Лиду Мизинову захватила эта новая театральная волна. Она давно и втайне мечтала о сцене. И обстоятельства способствовали. Мать – музыкантша, знаток искусства, учила дочь петь, играть, а красотой, живостью, пластикой одарила ее природа. Она уже не смущалась недостатками, которые видела в себе. Они как бы стали достоинствами: хор поклонников, почитателей, влюбленных ее в том убеждал. Но вот позади «Общество искусства и литературы», драматический класс режиссера и драматурга Александра Филипповича Федотова, полный провал на сцене частного Пушкинского театра, где она выступала с дебютом в пьесе Гнедича «Горящие письма», преподавание в гимназии, частные уроки французского языка – «вы, девицы, способны только на то, чтобы давать грошовые уроки и учиться у Федотова глупостям. Я написал Вам длинное, ругательное письмо, но раздумал посылать его. Зачем? Вас не проймешь, а только расстроишь Вам нервы», – писал ей Антон Павлович, Она идет служить в Московскую городскую думу – Чехов зовет ее «думским писцом»; потом берется за переводы с немецкого. Но неусыпное око Чехова снова замечает ее лень и беспорядочность: «Вы отдали перевод пьесы немке? Представьте, я ожидал этого. У Вас совсем нет потребности к правильному труду. Потому-то вы больны, киснете, ревете… В другой раз не злите меня Вашею ленью, и, пожалуйста, не вздумайте оправдываться! Где речь идет о срочной работе и о данном слове, там я не принимаю никаких оправданий. Не принимаю и не понимаю их!»





Она злится и обижается – он строг не по праву влюбленного мужчины. А он влюблен – и она это знает. Потому интригует его тайной какого-то нового, главного для нее дела. «Да нет у вас никакого дела!» – заявляет он. И резко, ничего не угадывая в женщине, хотя писал о них так много: о курсистках, вдовах, дамах, женах, барышнях, институтках, загадочных натурах, синих чулках, – заключает: «Было бы, незачем было бы держать его в тайне».

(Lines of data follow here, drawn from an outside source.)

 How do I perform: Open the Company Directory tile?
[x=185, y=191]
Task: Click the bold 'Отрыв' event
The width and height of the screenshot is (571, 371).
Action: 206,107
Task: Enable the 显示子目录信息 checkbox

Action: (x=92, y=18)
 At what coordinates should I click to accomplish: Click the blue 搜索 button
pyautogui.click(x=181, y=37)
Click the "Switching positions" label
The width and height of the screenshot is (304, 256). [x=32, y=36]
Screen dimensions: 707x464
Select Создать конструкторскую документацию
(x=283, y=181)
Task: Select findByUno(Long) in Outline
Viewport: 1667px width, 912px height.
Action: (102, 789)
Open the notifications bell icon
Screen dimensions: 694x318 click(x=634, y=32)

Тайна была и дело было, и касалось оно их отношений с Антоном Павловичем. Она им – делом – серьезно занималась. Она предложила Чехову уехать в путешествие по Крыму и Кавказу. Маршрут разработала: Москва – Севастополь – Батум – Тифлис – Военно-Грузинская дорога – Владикавказ – Минеральные воды – Москва. Домашним сказала о «даме», с которой едет, о здоровье и усталости. Антон Павлович предупрежден: места их будут в разных вагонах.

Билеты достает отец, начальник движения на железной дороге.

Но поездка не состоялась: «Уехать я никуда не могу, так как уже назначен холерным врачом от уездного земства (без жалованья)… Холеру я презираю, но почему-то обязан бояться ее вместе с другими…»

«Он писал о серьезных вещах», – со стыдом подумала Лидия Стахиевна, словно он жив и завтра-послезавтра она его увидит.

Холера была уже под Харьковом. Он разъезжал по деревням и фабрикам с разъяснениями, как бороться с болезнью. Заседал на санитарном съезде. Был болен, утомлен и раздражен. О литературе думать было некогда, значит, и денег ждать неоткуда. Она все это знала и все же написала грубо, словно злая жена надоевшему мужу: «Вечно отговорки!» Получалось, что вместо Крыма и Кавказа с ней, красавицей, он предпочел холерные бараки, утомительные разъезды по непроезжим дорогам, кровавый понос у детей – замечательную жизнь!

Она тогда явила ему вздорность. И как бы в отместку – так ей теперь хотелось думать – окунулась с головой в веселую пьяную жизнь, в водоворот призрачного существования. Ее привлекали таланты, знаменитости, сплетни, ссоры, карьеры, она вращалась в кругах околотеатрального и окололитературного мира. В свою очередь, таланты и знаменитости интересовались ее красотой. Левитан дарил ей картины (они ушли в комиссионные магазины после их с Сашей отъезда из России), Шаляпин – свои портреты, Чехов – книги, Потапенко – беллетрист знаменитый… Впрочем, последнее имя – отдельный сюжет.